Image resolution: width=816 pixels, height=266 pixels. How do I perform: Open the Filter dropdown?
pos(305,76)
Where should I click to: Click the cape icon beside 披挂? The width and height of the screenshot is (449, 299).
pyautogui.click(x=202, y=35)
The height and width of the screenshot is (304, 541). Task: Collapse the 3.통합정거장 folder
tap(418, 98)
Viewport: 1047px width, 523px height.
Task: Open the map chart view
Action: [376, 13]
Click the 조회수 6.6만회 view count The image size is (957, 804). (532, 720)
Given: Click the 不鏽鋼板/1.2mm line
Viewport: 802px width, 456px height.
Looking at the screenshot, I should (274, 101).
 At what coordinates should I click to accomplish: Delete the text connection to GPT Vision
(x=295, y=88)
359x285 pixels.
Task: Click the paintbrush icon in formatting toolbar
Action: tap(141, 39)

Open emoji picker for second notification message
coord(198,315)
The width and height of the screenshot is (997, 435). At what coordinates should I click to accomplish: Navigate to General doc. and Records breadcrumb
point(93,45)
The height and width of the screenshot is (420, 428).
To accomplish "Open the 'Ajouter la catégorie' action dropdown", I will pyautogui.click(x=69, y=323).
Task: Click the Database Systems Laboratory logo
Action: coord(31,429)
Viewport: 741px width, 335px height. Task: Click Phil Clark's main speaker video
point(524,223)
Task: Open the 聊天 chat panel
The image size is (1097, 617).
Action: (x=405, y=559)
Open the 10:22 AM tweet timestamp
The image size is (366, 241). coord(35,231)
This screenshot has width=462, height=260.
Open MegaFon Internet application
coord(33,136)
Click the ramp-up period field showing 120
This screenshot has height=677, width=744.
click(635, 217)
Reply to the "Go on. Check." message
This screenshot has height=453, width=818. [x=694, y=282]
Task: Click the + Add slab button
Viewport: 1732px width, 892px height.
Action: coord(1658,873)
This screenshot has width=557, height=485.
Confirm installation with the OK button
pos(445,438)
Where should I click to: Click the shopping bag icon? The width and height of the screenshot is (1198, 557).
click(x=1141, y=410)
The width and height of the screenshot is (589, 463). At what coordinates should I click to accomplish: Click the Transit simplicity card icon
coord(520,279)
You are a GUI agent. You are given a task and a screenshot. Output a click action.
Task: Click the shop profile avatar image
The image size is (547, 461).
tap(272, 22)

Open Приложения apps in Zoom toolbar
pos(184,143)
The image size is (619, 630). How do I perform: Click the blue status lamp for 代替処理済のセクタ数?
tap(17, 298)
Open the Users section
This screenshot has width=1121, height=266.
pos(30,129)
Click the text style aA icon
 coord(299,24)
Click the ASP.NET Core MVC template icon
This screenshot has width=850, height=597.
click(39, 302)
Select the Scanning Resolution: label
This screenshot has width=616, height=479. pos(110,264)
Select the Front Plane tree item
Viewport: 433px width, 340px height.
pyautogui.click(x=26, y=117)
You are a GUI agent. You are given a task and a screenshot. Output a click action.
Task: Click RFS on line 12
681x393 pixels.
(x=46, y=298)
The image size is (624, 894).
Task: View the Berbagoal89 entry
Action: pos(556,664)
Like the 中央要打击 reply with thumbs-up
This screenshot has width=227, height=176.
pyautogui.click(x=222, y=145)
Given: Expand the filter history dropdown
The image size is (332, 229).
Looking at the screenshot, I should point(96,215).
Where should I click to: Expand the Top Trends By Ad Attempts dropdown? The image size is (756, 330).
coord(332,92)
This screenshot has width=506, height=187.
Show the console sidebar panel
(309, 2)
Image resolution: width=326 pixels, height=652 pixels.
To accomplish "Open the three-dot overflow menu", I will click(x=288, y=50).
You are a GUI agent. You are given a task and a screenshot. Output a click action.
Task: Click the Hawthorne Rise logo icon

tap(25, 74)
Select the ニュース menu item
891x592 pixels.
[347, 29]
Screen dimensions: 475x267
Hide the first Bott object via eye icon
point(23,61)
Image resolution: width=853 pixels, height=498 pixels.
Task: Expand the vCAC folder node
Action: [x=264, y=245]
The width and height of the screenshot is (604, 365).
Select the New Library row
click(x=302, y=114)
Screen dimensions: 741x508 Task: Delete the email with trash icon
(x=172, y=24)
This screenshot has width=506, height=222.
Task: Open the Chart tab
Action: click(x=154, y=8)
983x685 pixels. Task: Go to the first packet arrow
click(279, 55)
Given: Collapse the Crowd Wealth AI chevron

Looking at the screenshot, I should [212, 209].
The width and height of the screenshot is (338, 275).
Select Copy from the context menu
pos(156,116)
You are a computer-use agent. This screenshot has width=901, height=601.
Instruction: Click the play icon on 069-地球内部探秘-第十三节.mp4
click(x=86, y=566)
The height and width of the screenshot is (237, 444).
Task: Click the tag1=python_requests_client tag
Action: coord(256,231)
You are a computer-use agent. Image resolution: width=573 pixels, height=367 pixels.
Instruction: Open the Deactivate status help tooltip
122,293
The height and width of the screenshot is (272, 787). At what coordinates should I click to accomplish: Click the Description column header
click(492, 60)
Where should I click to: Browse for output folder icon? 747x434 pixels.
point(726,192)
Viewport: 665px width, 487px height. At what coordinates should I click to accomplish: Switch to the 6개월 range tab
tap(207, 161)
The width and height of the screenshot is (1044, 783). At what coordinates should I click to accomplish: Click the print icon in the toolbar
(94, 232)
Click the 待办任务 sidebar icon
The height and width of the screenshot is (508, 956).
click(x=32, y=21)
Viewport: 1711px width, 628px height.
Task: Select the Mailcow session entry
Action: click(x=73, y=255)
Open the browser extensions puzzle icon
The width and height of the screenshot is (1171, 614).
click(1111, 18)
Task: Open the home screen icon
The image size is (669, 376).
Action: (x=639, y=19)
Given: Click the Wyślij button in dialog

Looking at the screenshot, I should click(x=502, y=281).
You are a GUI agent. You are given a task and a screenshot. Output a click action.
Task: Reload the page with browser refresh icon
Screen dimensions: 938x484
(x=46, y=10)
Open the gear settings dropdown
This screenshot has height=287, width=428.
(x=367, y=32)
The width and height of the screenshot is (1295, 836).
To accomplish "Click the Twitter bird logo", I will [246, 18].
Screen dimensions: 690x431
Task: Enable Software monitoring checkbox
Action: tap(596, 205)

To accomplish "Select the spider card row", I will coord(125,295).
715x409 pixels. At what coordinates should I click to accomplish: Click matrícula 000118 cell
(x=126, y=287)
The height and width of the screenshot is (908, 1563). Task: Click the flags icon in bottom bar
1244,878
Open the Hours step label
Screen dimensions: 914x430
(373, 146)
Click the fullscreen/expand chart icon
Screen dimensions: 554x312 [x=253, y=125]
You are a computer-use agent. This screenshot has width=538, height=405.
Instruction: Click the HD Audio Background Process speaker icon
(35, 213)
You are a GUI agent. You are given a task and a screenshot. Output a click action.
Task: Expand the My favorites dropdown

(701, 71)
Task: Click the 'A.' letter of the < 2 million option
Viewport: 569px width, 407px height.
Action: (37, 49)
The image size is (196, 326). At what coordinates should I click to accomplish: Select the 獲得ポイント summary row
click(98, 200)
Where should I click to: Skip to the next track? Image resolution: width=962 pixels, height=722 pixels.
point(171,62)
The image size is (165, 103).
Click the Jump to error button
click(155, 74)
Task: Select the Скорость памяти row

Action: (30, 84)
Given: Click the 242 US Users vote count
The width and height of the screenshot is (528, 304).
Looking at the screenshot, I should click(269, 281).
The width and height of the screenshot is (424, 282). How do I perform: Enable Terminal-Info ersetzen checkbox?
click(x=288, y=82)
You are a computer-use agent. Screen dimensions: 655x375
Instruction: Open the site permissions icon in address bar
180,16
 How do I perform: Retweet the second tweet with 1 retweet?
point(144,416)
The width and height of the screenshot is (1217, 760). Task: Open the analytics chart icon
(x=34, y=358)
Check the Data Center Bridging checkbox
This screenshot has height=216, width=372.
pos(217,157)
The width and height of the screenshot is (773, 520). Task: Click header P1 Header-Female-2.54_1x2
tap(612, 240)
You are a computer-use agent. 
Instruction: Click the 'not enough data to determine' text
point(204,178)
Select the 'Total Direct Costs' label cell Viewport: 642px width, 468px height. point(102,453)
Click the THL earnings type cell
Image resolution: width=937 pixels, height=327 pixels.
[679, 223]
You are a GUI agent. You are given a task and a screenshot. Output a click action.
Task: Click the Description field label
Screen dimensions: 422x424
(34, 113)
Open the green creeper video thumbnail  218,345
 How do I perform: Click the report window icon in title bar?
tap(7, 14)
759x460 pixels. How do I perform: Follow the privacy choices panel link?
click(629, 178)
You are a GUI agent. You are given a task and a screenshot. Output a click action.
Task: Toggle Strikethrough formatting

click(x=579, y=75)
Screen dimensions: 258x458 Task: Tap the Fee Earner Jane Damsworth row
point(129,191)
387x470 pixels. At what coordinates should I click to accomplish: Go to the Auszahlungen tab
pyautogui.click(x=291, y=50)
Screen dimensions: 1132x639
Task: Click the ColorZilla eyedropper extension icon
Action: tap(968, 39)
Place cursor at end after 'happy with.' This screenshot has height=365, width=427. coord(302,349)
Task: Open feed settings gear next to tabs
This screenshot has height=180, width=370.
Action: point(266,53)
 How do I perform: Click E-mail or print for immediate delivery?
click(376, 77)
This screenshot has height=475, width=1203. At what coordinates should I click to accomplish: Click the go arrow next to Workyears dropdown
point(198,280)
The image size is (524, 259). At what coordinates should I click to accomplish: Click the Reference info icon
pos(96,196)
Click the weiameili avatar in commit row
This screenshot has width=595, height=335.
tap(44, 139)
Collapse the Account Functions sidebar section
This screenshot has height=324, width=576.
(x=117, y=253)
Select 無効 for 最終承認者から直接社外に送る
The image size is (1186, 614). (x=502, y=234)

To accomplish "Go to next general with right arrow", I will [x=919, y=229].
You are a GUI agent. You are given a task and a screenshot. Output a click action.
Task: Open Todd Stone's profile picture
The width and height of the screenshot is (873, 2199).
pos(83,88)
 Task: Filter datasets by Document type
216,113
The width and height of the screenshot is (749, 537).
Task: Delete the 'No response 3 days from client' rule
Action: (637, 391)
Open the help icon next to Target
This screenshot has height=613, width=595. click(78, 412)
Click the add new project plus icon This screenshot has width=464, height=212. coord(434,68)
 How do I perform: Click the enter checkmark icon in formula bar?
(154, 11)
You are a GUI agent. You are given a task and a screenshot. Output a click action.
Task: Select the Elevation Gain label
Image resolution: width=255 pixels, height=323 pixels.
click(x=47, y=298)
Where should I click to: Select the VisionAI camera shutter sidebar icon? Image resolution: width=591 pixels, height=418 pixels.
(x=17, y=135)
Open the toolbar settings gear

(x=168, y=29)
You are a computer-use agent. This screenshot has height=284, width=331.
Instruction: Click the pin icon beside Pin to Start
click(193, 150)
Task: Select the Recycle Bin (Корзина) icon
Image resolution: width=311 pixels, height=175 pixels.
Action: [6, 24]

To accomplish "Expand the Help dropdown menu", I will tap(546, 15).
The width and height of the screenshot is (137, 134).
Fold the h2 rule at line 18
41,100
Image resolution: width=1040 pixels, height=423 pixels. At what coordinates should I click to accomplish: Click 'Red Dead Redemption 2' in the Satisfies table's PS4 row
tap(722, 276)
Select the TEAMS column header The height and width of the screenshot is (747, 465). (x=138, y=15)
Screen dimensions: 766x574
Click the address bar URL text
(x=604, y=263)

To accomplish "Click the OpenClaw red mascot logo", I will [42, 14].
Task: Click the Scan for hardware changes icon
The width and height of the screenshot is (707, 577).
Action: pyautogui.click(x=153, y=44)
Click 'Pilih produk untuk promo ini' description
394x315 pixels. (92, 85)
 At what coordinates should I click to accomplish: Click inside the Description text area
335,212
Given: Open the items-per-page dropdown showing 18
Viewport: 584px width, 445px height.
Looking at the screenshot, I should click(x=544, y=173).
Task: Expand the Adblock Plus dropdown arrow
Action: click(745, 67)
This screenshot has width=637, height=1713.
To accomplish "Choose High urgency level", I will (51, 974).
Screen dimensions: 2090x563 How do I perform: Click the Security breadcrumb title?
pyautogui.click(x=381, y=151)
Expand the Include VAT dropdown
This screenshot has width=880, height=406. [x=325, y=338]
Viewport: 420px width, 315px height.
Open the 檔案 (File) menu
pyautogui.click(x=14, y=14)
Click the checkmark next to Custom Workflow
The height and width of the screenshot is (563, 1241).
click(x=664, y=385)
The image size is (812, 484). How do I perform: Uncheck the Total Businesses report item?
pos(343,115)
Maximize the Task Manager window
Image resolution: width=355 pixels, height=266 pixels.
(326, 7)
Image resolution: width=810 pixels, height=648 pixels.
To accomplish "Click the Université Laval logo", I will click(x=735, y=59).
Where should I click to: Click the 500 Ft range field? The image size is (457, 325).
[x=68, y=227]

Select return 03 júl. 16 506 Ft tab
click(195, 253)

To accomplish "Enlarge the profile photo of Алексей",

*The problem:*
In the entries above, find each line with the word "profile" and return it.

*Result of the exercise:*
Task: Click the shop profile avatar image
Task: Open Todd Stone's profile picture
To accomplish "Enlarge the profile photo of Алексей",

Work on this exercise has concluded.